Optical beam engineering
Optical imaging can be enhanced by either modifying the illumination or the detection beams. Wide-field structured illumination excites the sample with a sinusoidal pattern and can improve the spatial resolution by a factor of two. In the scanning methods (confocal microscopy, etc.) the PSF (either its shape or polarization) can be modified to improve the spatial resolution and depth of focus. Radially and azimuthally polarized beams can be generated by means of a birefringent plate. But PSF engineering can be also applied in the detection path for 3D super-resolution imaging.

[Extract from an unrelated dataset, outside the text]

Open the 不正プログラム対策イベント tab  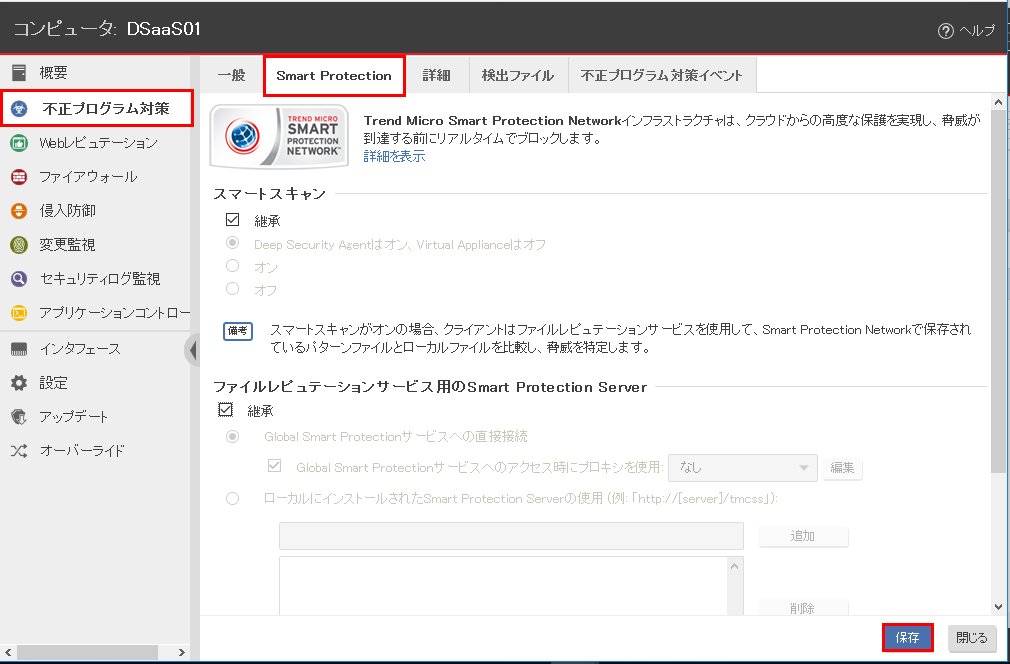click(x=661, y=75)
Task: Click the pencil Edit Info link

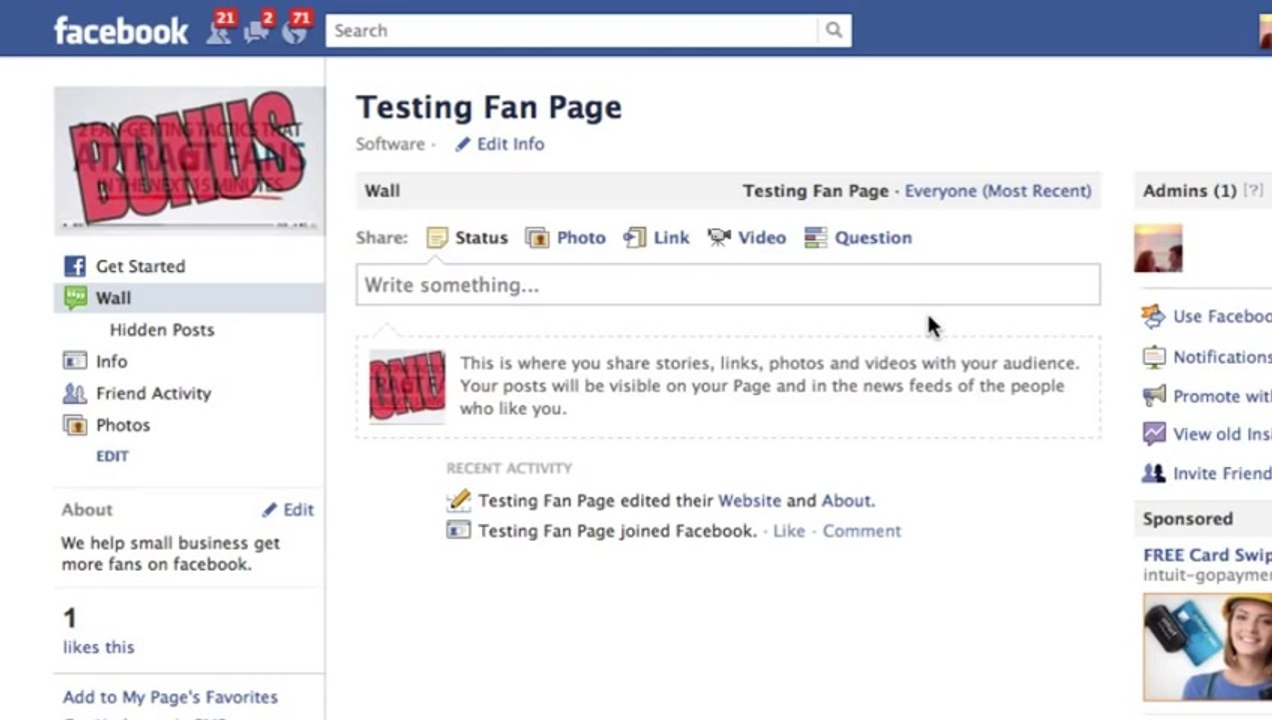Action: pos(499,144)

Tomographic Optical Microscopy
Tomography, (e.g.: CT, PET, SPECT, μCT, etc.) is one of the most widely applied methods in medical imaging. This method can be adapted to the optical regime, and various tomographic imaging techniques have been developed such as optical projection tomography, optical coherence tomography, tomographic diffractive microscopy (TDM), and LSTOM. Because tomography is a polar data acquisition technique, it requires a precise rotating system where the center of rotation (COR) must be known with high accuracy. To avoid COR error, geometrical calibration and post-processing algorithms are used to realign the projections and reconstruct the error-free images. However, when the voxel size decreases—for example in case of μCT and TDM—the accuracy of the rotation and alignments becomes more important. Furthermore, mechanical and thermal drifts also have a more critical effect on the imaging.